Ultimately, these cystic dilations rupture, allowing leakage of intestinal
lymph into the intestinal lumen. As a result, there is excessive loss of serum
proteins and lymphocytes into the gastrointestinal tract, and absorption of
chylomicrons and fatsoluble vitamins is impaired.
The
most common symptoms are nonspecific and include fatigue, weight loss, and
failure to thrive; intermittent diarrhea or steatorrhea with nausea and
vomiting can be seen. Peripheral edema is often present, and ascites, pleural
effusion, or even anasarca can develop. Laboratory features reflect a
protein-losing enteropathy with low levels of serum albumin, gamma globulins,
transferrin, and ceruloplasmin. Clotting factors are frequently reduced, but
this rarely causes complications. Lymphopenia, as previously mentioned, is a
common feature, and deficiencies of fat-soluble vitamins may develop. The
presence of protein-losing enteropathy can be demonstrated by measurement of
alpha-1 anti-trypsin clearance.
CT
enterography may show a characteristic halo sign, and MRI can also be
suggestive; however, the diagnosis of intestinal lymphangiectasia is based on
endoscopy findings and is confirmed by histologic examination. Capsule
endoscopy provides complete examination of the small intestine, but the
inability to obtain samples is a drawback. On endoscopy, lymphangiectasias
appear as white spots overlying the mucosa, described as a snowflake
appearance.
Histopathologic examination of
biopsies shows markedly dilated lymphatic channels most apparent at the tips of
the mucosal villi, with polyclonal plasma cells con- firming the presence of
intestinal lymphangiectasia.
The
treatment of intestinal lymphangiectasia involves maintenance of nutrition and
treatment of any underlying disorder. A diet rich in protein and low in fat is
recommended to lessen lymphatic flow. Supplementation of medium-chain
triglyceride (which is directly absorbed in the portal venous circulation,
bypassing the intestinal lymphatics) provides extra energy and lessens lacteal
congestion and lymph loss. In severe cases, total parenteral nutrition may be
needed. Use of octreotide and tranexamic acid has been reported, and segmental small
bowel resection for localized areas of lymphangiectasia may be beneficial.
Abetalipoprotein
Deficiency
Abetalipoproteinemia
is a rare, autosomal recessive disorder, caused by a mutation in the transfer
protein responsible for assembly of apolipoprotein B (apoB) and lipids in the
liver and intestine. It is characterized by fat malabsorption, acanthocytosis,
and hypocholesterolemia. Hypobetalipoproteinemia is another rare inherited
disorder that results from improper packaging and secretions of apoB-containing
lipoproteins.
Both
disorders are characterized by defective secretion and transport of lipids that
leads to intestinal fat malabsorption and fat-soluble vitamin deficiencies. If
left untreated, they have profound consequences,
including
the development of retinitis pigmentosa, coagulopathy, posterior column
neuropathy, and myopathy. Hepatic steatosis is also common. Clinical diagnosis
is based on symptoms of chronic diarrhea and failure to thrive during infancy.

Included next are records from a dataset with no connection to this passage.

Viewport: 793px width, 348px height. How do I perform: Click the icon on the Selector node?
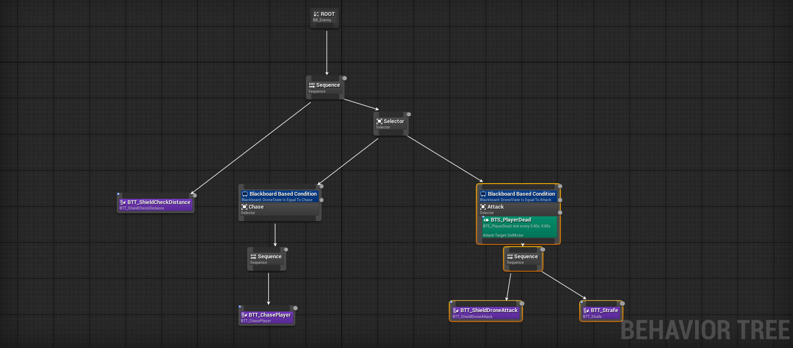379,121
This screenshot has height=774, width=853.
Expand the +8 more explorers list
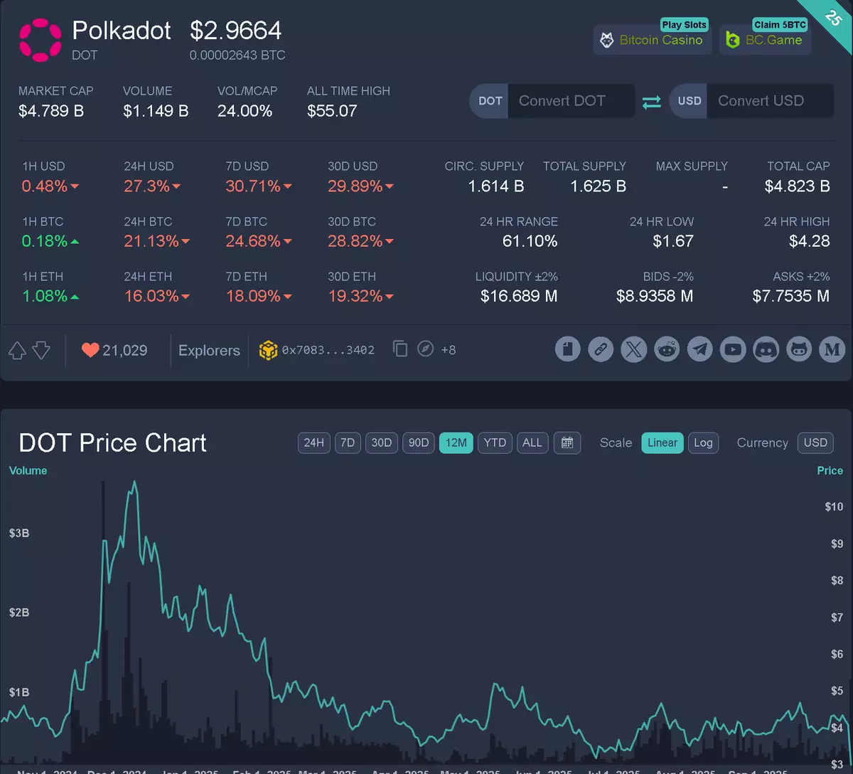pos(448,350)
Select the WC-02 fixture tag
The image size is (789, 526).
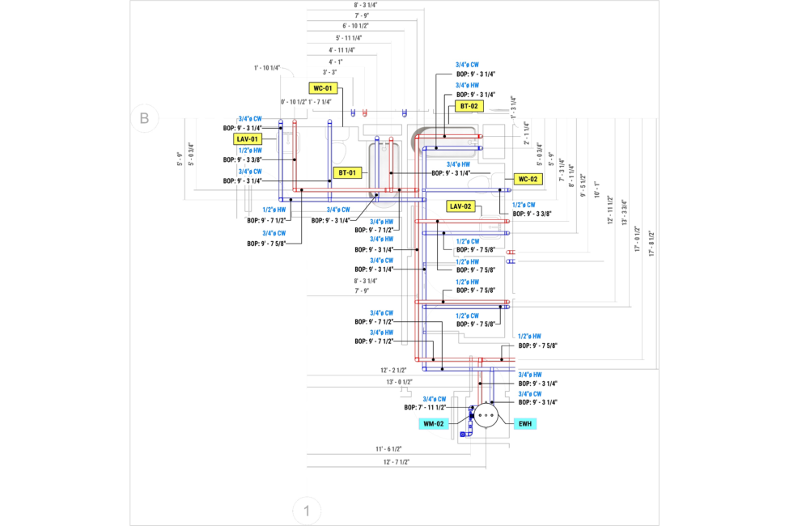tap(529, 179)
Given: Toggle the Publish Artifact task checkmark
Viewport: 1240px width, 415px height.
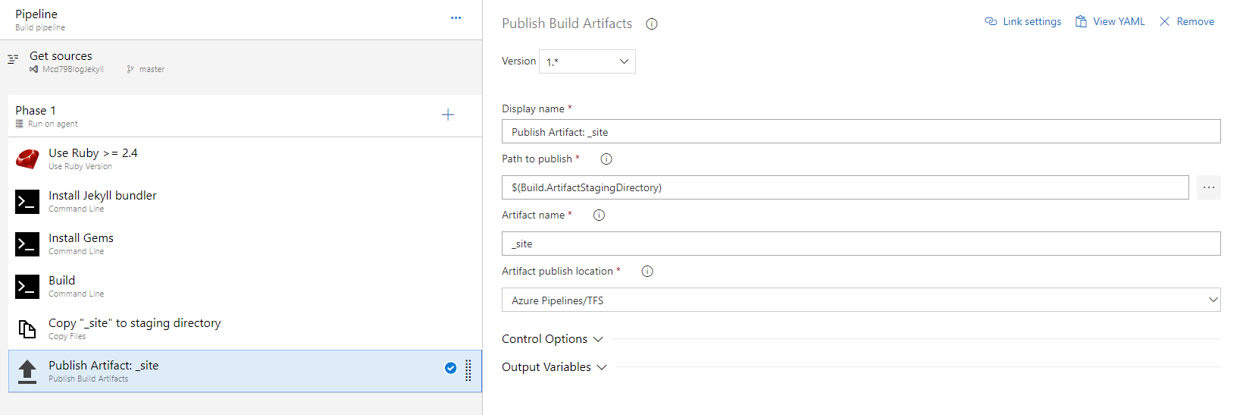Looking at the screenshot, I should pyautogui.click(x=450, y=368).
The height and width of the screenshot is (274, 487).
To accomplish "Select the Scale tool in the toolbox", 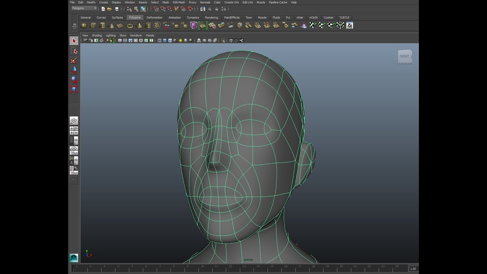I will [74, 89].
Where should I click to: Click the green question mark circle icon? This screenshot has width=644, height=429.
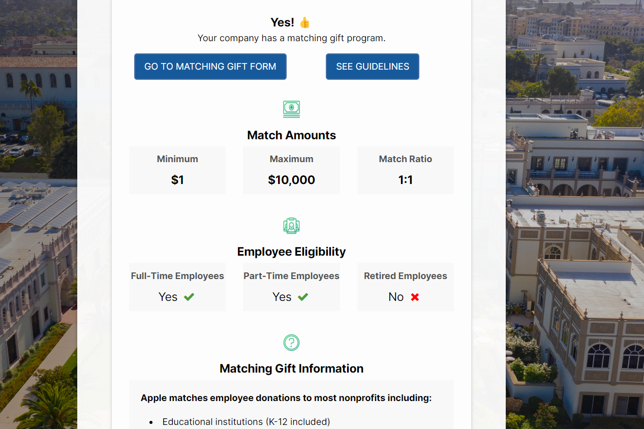pyautogui.click(x=291, y=343)
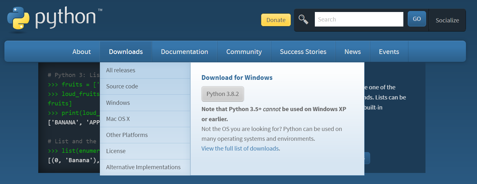This screenshot has width=477, height=184.
Task: Open the Documentation menu
Action: click(x=184, y=52)
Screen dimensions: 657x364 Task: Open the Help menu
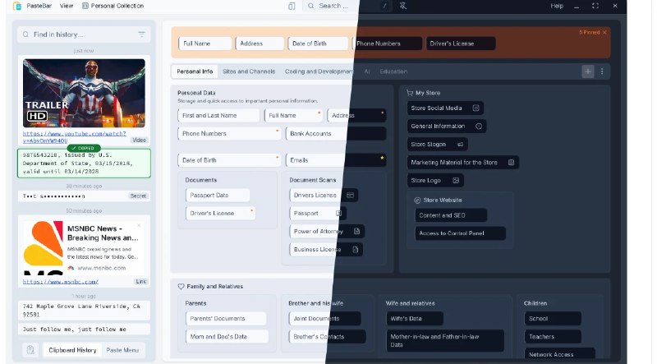(557, 6)
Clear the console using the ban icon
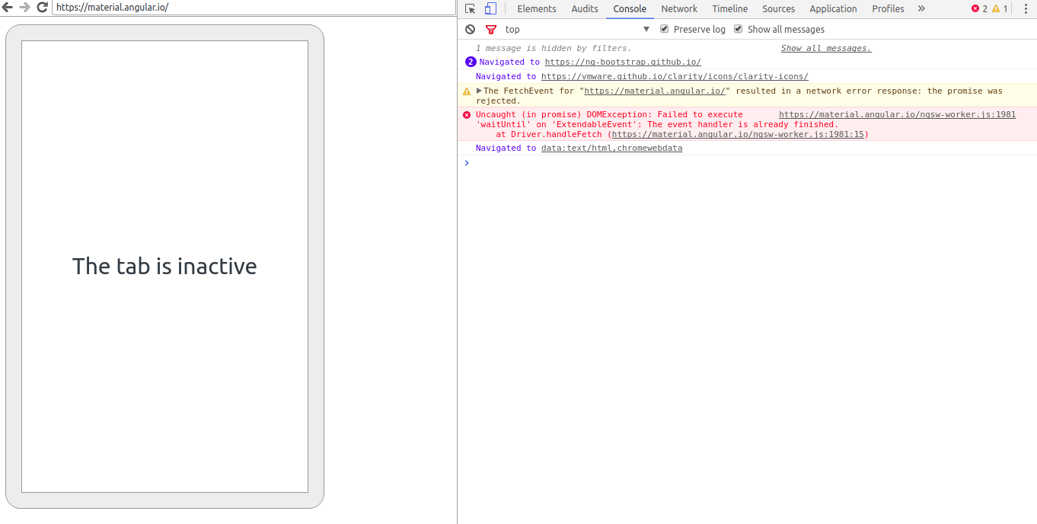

Acanthocytosis on blood smear, and the virtual absence of apoB-containing
lipoproteins in the case of abetalipoproteinemia, is diagnostic. Endoscopic
examination performed while the patient is consuming a normal fat diet reveals
a white studded appearance of the intestinal mucosa. Histologic study of
biopsied specimens shows distended enterocytes with a clarified cytoplasm that
stains strongly positive with oil red O owing to the presence of intracellular
neutral lipid.
The prognosis is good when the diagnosis is made early and the patient is maintained on the proper low-fat diet with adequate vitamin supplementation.